Yet too often the study of family and gender in particular centers on Tenochtitlán and neighboring urban complexes while the country-side is ignored. With the vast majority of the Nahua population residing in rural areas, much of the urban evidence is simply beside the point. While published texts are much more abundant for the core of the empire, the peripheries, where most people lived, should not be ignored. It is possible that in the center there was more parallelism and complementarity with less hierarchy, although Rodriguez-Shadow (1991, 1996) argues otherwise. She reexamines the conventional published texts and concludes that Aztec women were devalued and dominated by males. Her analysis, with its discussion of schools, tianguis (markets), and temples, also focusses on the urban scene. It seems to me that the evidence for Rodriguez-Shadow's thesis is even stronger in the country-side, where the position of women was decidedly subordinate from my reading of the Morelos censuses.

Cline examined the evidence on women with respect to household headship, polygamy, age at marriage, women's position in the household, and work. She concluded that on the whole women were subordinated to men (Cline 1993:31-42).
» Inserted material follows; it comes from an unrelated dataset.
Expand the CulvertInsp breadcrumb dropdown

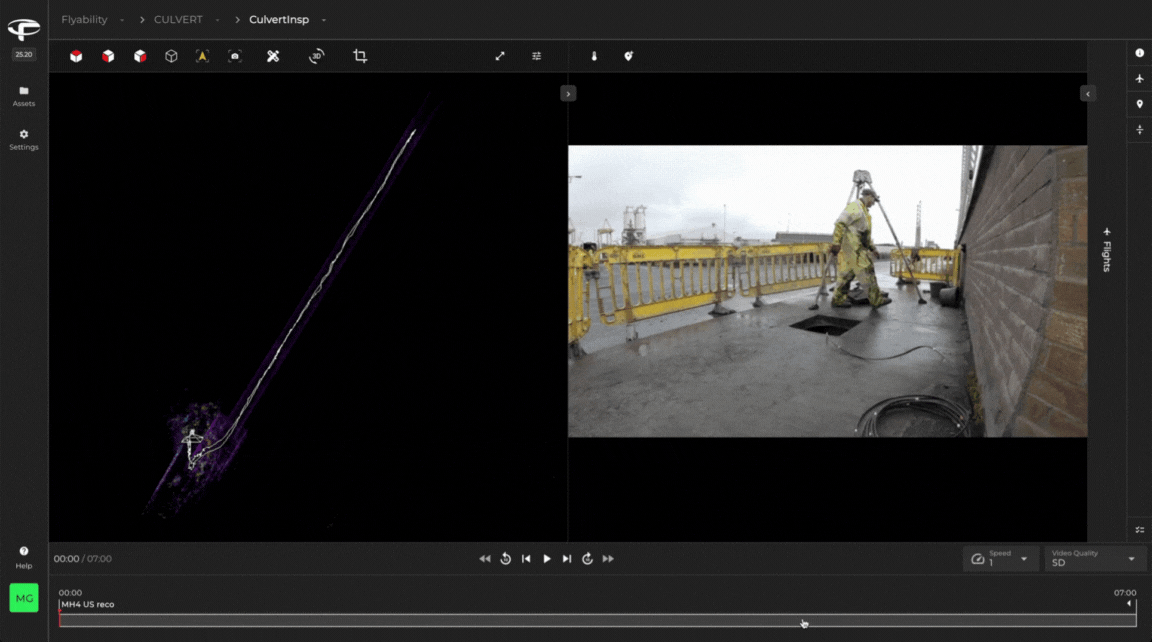pyautogui.click(x=324, y=20)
Of 315 households only three were headed by women, and in each case female tenure was clearly transitory. All female household heads were recently widowed and their coresiding children had not yet married (Cline 1993:40-41). In other cases, widowed mothers were listed as subordinate to their sons, often young and recently married. Widows seem to have been barred from remarrying because they made up almost one-fifth of the adult female population while for adult males the fraction was less than one-fiftieth. Widowed or abandoned women remained under the hegemony of a male--a son, brother, in-law, or even more distant kin--, but men readily remarried, typically with a young virgin.
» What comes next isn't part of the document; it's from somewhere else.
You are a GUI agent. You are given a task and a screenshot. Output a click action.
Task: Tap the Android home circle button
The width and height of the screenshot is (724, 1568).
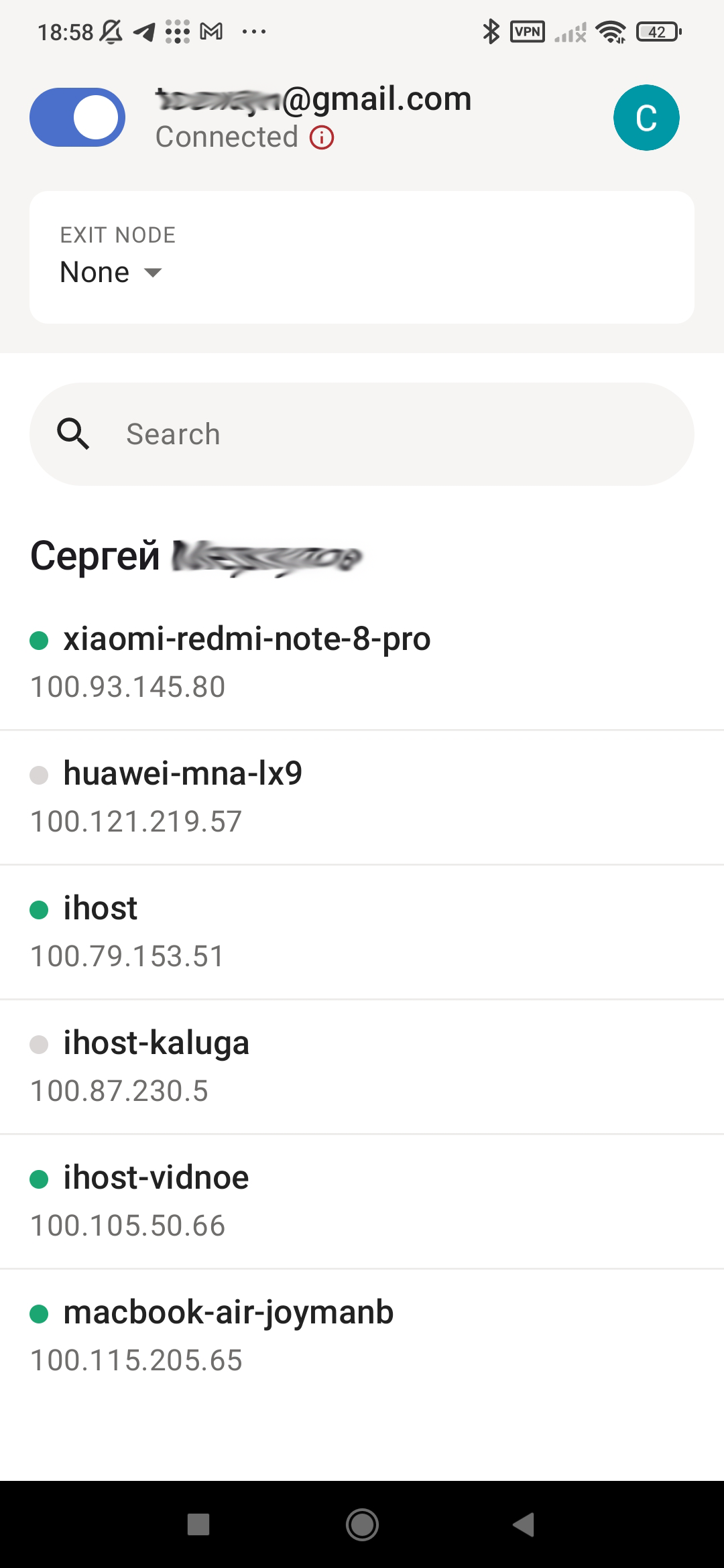click(362, 1524)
Some men did not wait for a wife to die before taking another. Only males enjoyed access to more than one spouse or concubine, but the frequency of polygamy was low in the rural communities studied here, involving only four men, all local leaders, and sixteen women. For example, the tlatoani (village leader) of Huitzillan had a wife. He also had six concubines, eight children, and two dependents--both female, one a widow with two young children herself. In Quauhchichinollan the local leader was unmarried, but claimed three concubines and an aunt who served as "his noble woman" (Cline 1993:133). He had only one child (two years old). He was accompanied by his mother, three young unmarried brothers, six servants and a female (Indian) slave.
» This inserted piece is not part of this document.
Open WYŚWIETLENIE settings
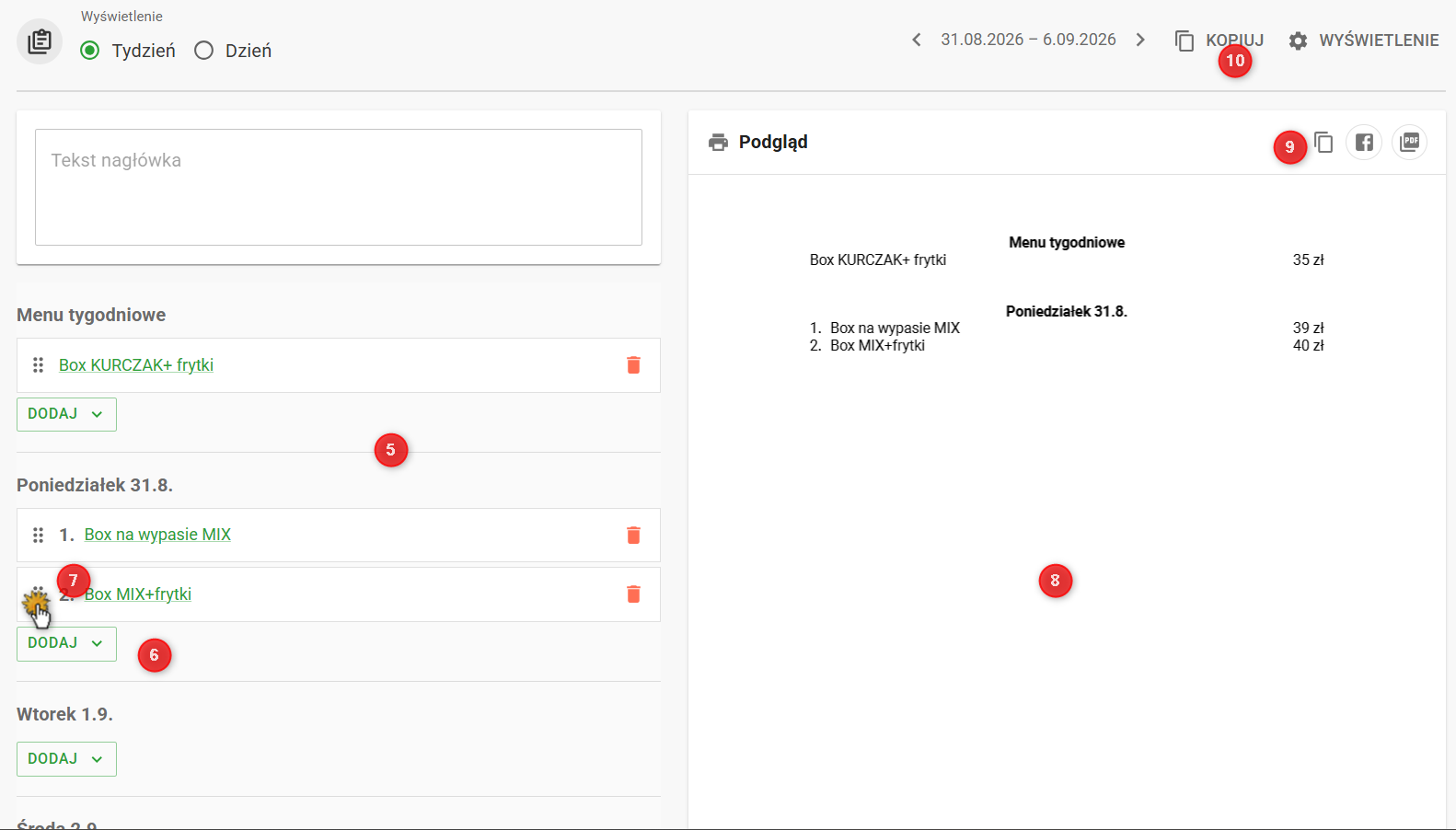 [x=1364, y=40]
When Aztec marriage is discussed by scholars, polygamy receives favored treatment even though its frequency of occurrence is easily exaggerated (Bernard and Gruzinski 1996:164). Polygamy was almost exclusively a perogative of nobles, if we may generalize from the Morelos evidence. Yet, the possibility of a husband taking a second wife, or simply abandoning the first must have a remained a lingering uncertainty in the minds of many ordinary women.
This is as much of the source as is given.